Baptism of Fire and the Gift of the Holy Ghost. The baptism of fire is described in Matthew and Luke as a momentous gift that Jesus offers, but they do not explain why it is significant. When the Book of Mormon prophet Nephi discusses this topic in his final testimony, he answers that question: baptism by fire is a spiritual cleansing and allows worthy initiates to enjoy the presence of the Holy Spirit, including the manifestations of the gifts of the Spirit. Accordingly, the ordinance of baptism is a sign of obedience and one’s desire to take on “the name of Christ”—meaning that one fully embraces the gospel, repents, and covenants with God to act as a disciple of Christ. Nephi also explains that the agent of cleansing one from sin through the baptism of fire is the Holy Ghost itself. The two baptisms work together: after “repentance and baptism by water . . . then cometh a remission of your sins by fire and by the Holy Ghost” (2 Ne. 31:17).

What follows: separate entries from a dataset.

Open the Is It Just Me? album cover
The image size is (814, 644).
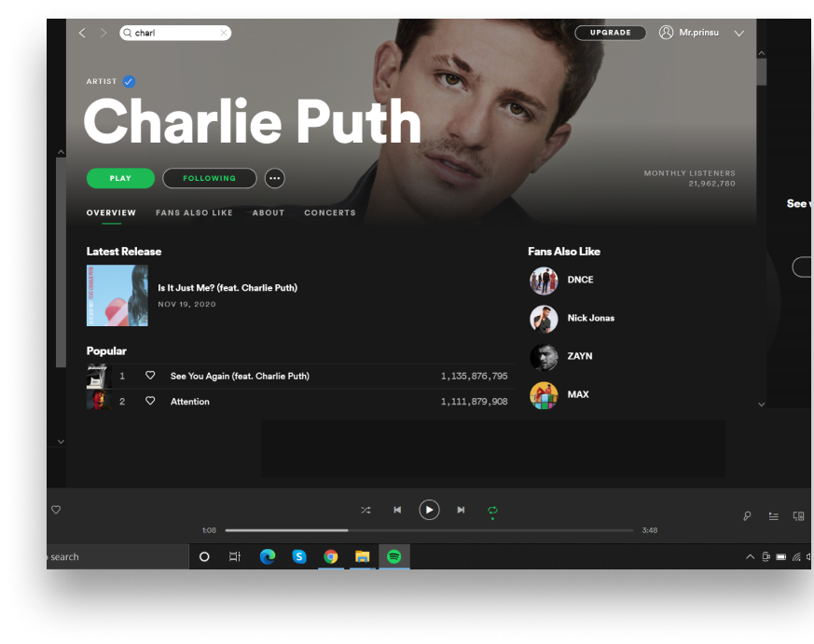[x=117, y=295]
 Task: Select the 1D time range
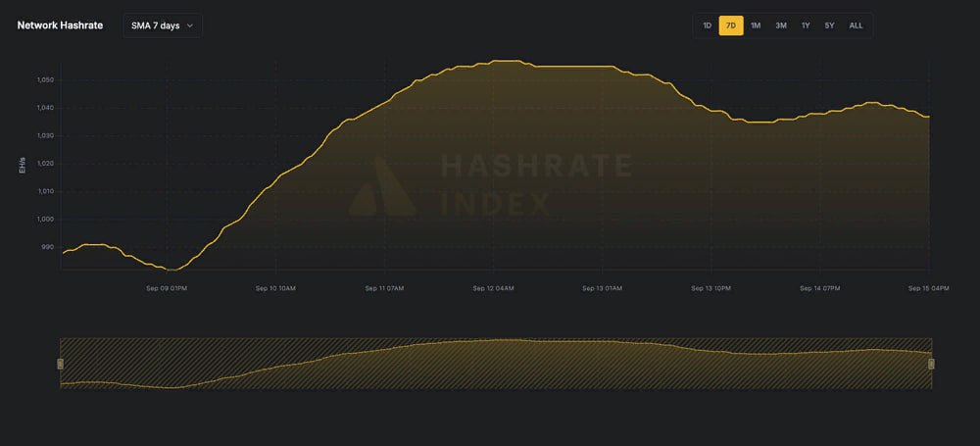coord(708,25)
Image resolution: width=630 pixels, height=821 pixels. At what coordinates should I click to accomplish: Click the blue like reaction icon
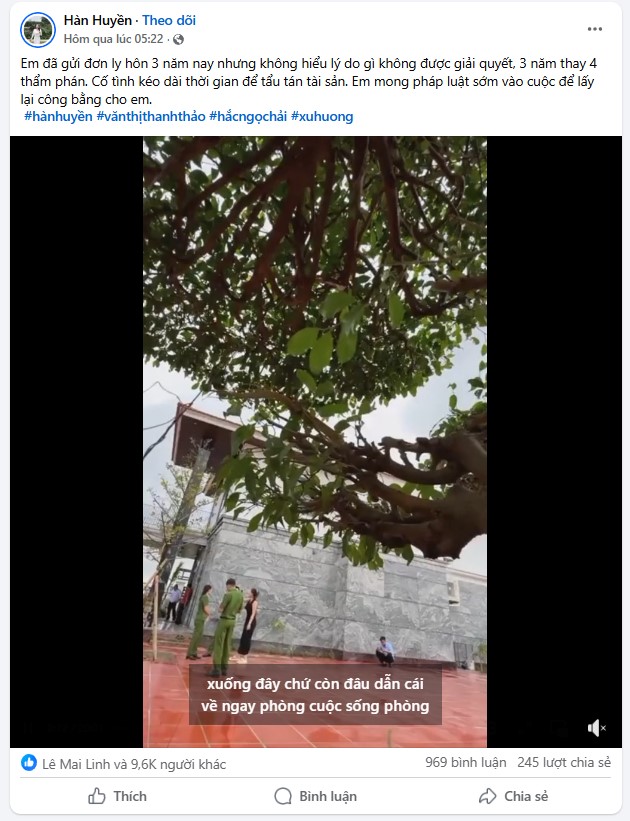(29, 763)
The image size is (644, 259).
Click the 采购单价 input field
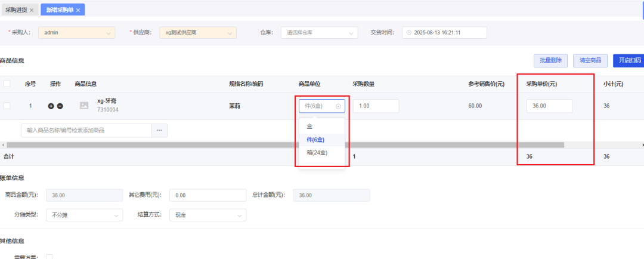[549, 106]
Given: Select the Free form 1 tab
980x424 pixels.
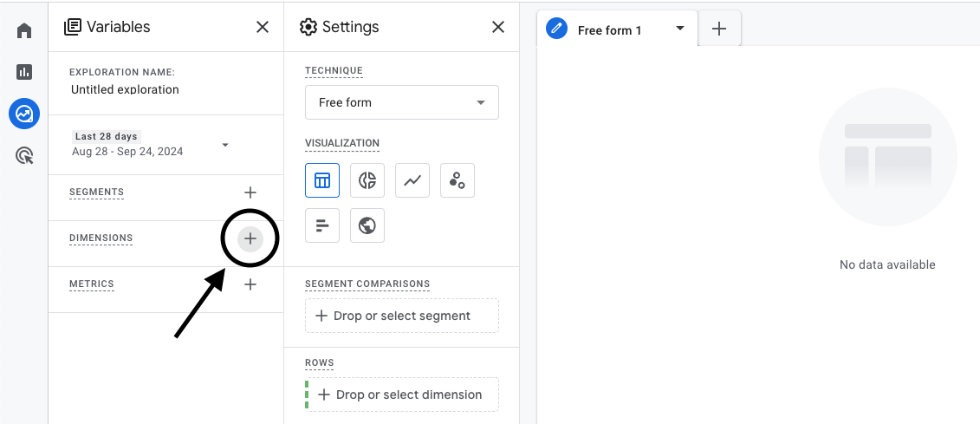Looking at the screenshot, I should pyautogui.click(x=609, y=30).
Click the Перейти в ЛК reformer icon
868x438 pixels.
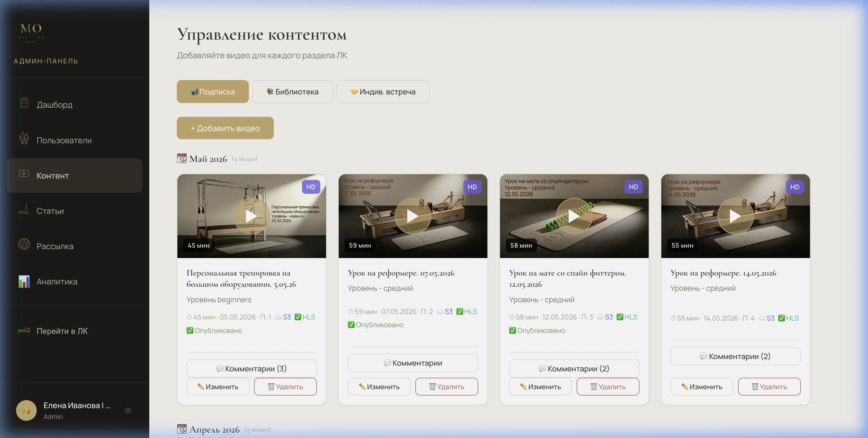24,331
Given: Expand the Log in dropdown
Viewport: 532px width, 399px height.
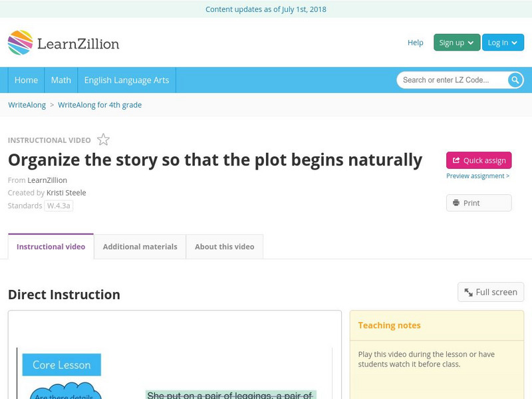Looking at the screenshot, I should point(503,43).
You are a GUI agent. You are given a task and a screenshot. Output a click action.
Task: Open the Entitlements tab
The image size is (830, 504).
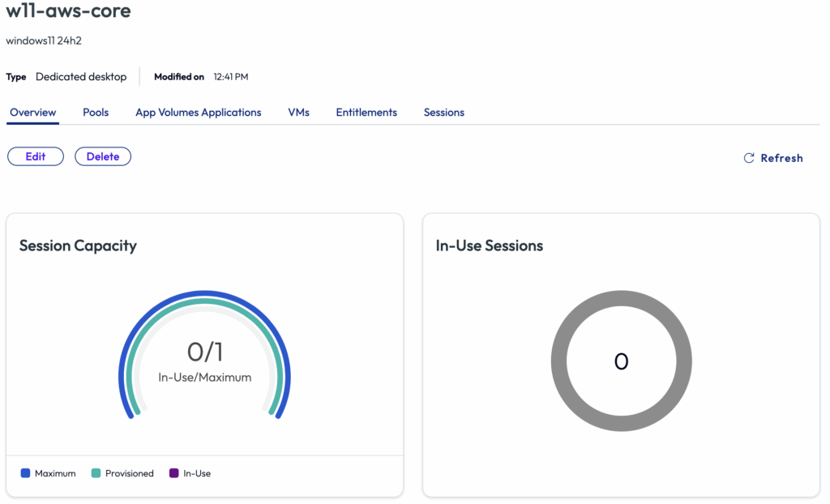366,113
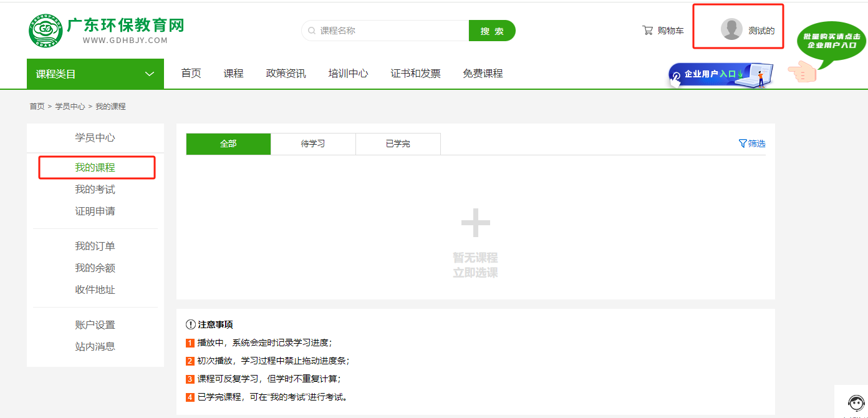Click the user avatar icon
The height and width of the screenshot is (418, 868).
731,29
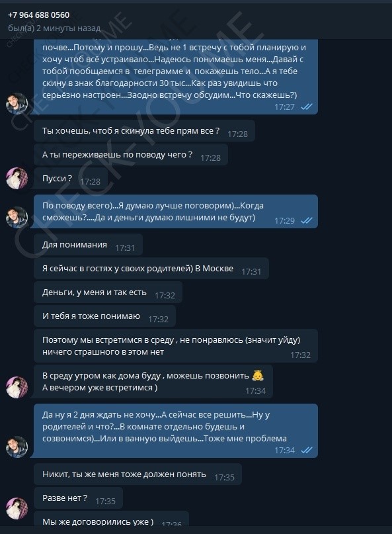
Task: Select message 'И тебя я тоже понимаю'
Action: pos(104,316)
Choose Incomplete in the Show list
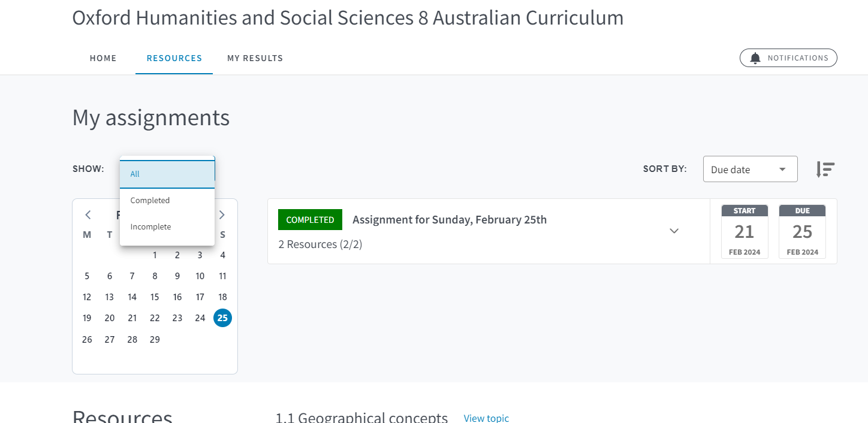Viewport: 868px width, 423px height. coord(167,226)
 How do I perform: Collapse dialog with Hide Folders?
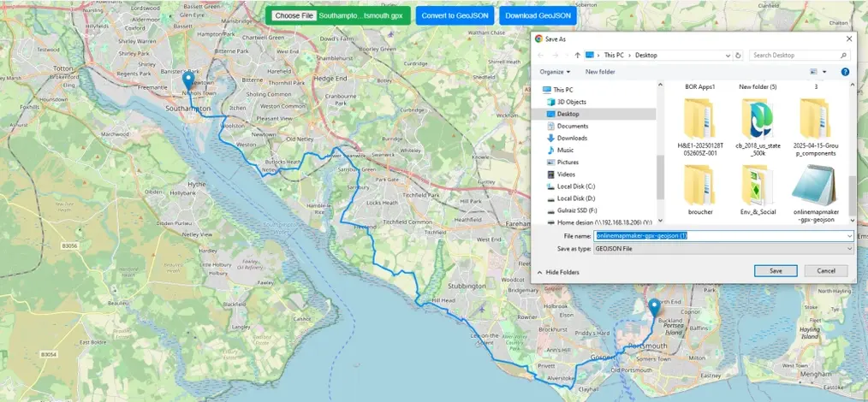click(x=559, y=272)
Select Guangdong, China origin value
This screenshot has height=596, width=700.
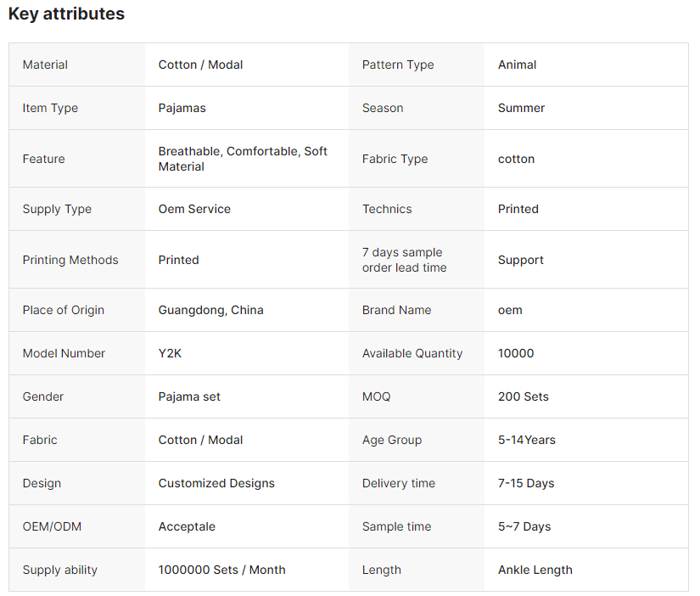210,310
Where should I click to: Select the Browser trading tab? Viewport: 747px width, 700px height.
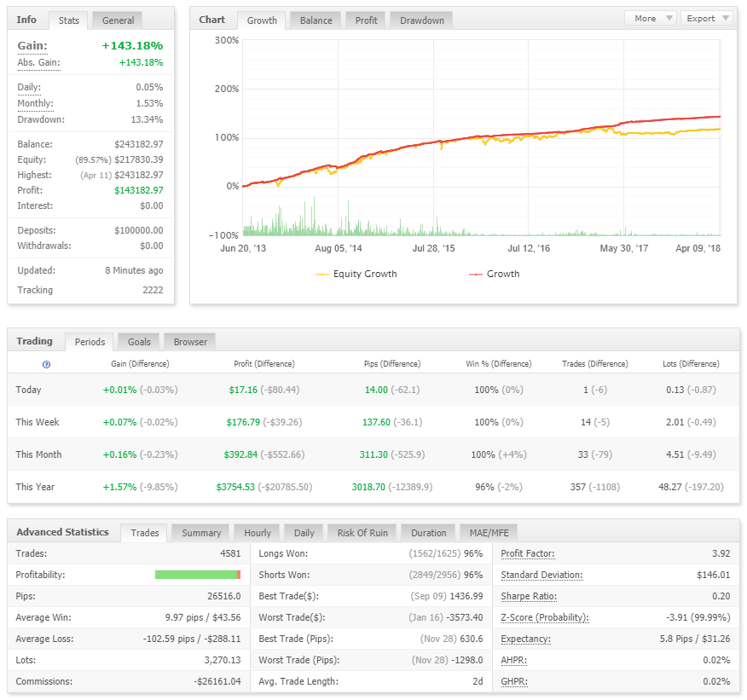pyautogui.click(x=190, y=342)
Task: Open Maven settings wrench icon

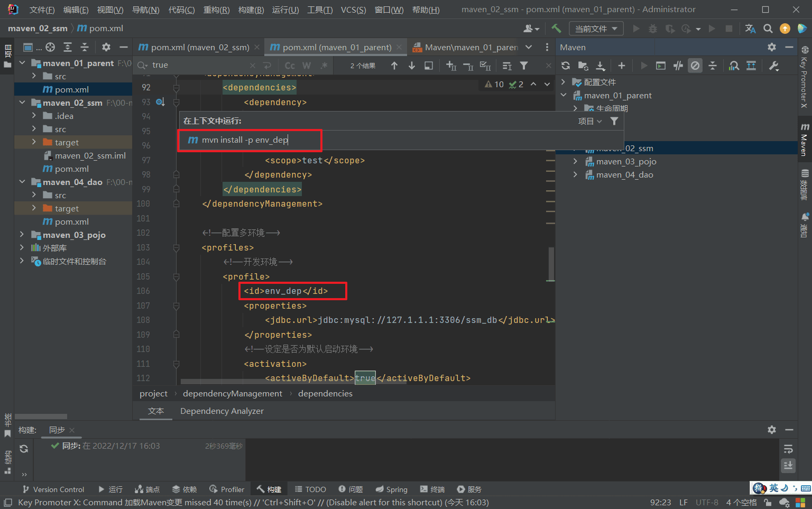Action: 774,66
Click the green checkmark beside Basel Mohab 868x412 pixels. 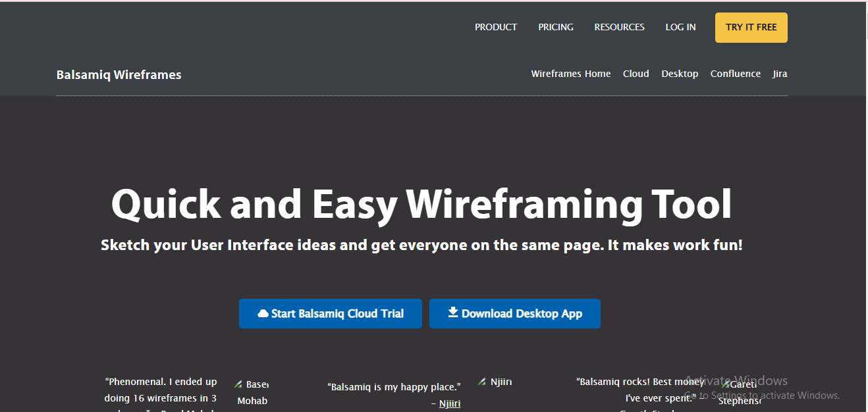tap(239, 383)
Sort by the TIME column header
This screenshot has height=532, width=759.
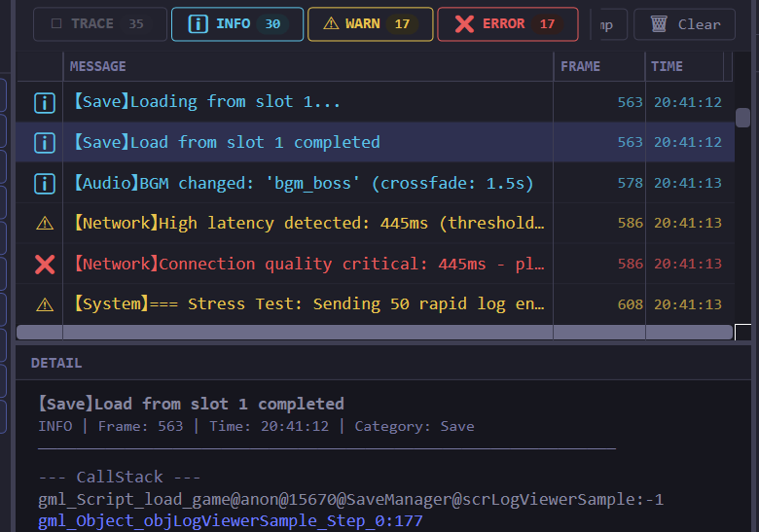[668, 66]
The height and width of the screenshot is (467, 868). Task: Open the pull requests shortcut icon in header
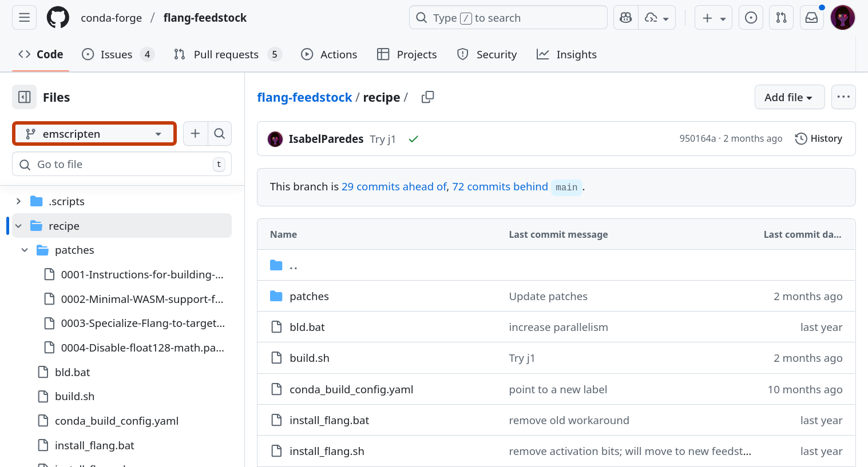(781, 18)
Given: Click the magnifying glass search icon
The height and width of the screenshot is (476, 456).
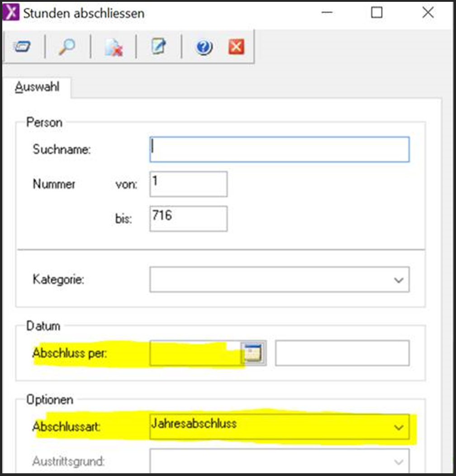Looking at the screenshot, I should coord(67,47).
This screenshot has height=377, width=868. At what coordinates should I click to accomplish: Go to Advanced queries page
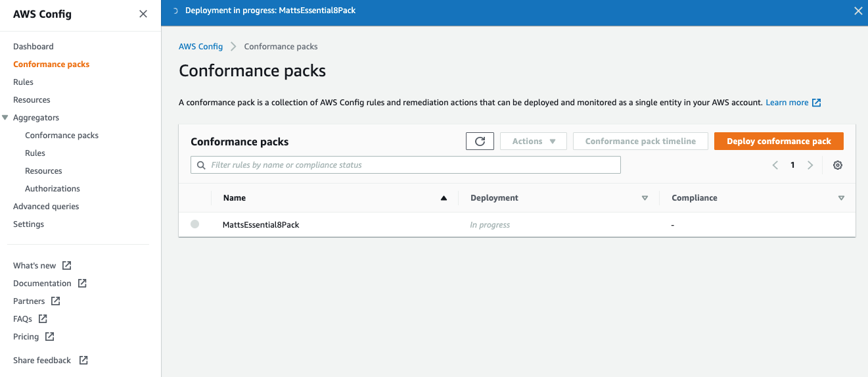(46, 207)
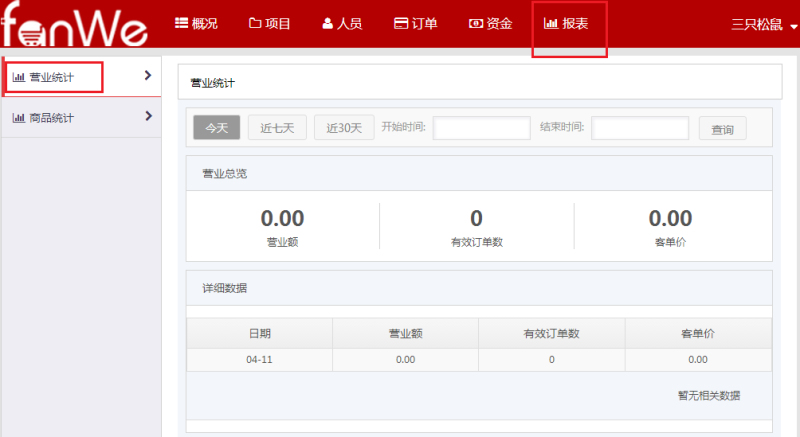The image size is (800, 437).
Task: Click the 订单 card icon
Action: (400, 23)
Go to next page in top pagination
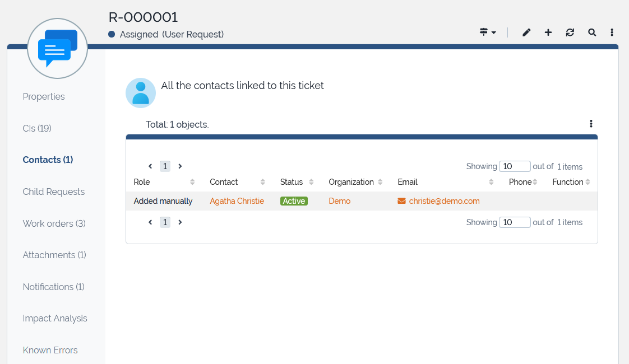 tap(180, 166)
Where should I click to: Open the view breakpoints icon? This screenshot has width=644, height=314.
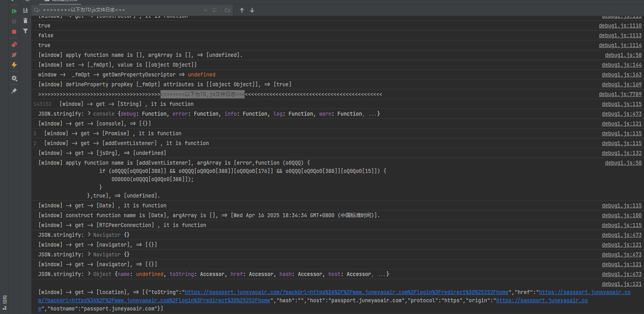click(x=14, y=45)
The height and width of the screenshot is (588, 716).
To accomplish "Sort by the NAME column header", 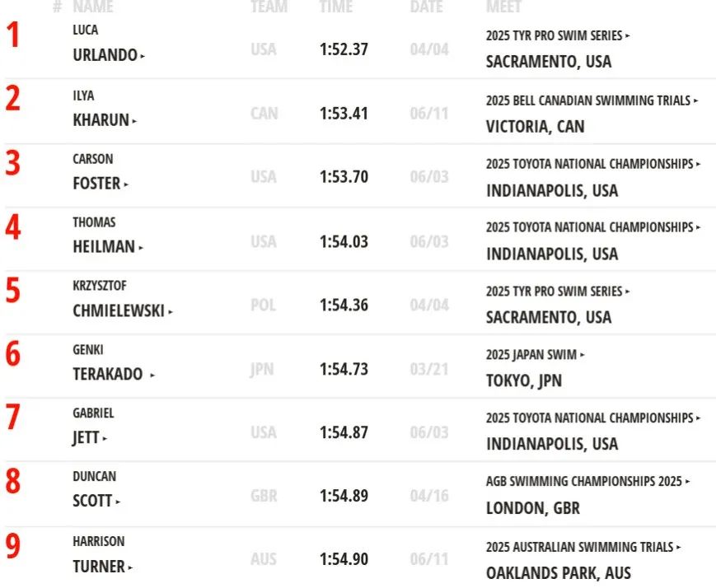I will click(93, 7).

On April 6, 1830, at the organization of the Church of Christ, Joseph expanded his teachings on the gift of the Holy Ghost to include the condition that the gift can be administered only by a higher priesthood authority (see D&C 20:68). The key reagent for the baptism of fire is the apostolic authority, which he received through “the laying on of hands for the gift of the Holy Ghost” from the Apostles Peter, James, and John.97 Joseph taught the imperative need for baptism both by water and fire in an extemporaneous sermon on July 9, 1843, in Nauvoo, Illinois:
So far we are agreed with other Christian denominations [as] they all preach faith and repentance. The gospel requires baptism by immersion for the remission of sins, which is the meaning of the word in the original language—namely, to bury or immerse. We ask the sects, Do you believe this? They answer, No. I believe in being converted. I believe in this tenaciously. So did the apostle Peter and the disciples of Jesus. But I further believe in the gift of the Holy Ghost by the laying on of hands. Evidence by Peter’s preaching on the day of Pentecost, Acts 2:38. You might as well baptize a bag of sand as a man, if not done in view of the remission of sins and getting of the Holy Ghost. Baptism by water is but half a baptism, and is good for nothing without the other half—that is, the baptism of the Holy Ghost.98
Joseph defended the Bible on the subject of baptism and likewise used it as his support, such as with Peter’s words on the day of Pentecost: “Be baptized every one of you in the name of Jesus Christ for the remission of sins, and ye shall receive the gift of the Holy Ghost” (Acts 2:38). Yet in many ways, Joseph clarified and even transcended the Bible, giving a fuller vision of pneumatology’s connection to baptism, authority, and sanctification.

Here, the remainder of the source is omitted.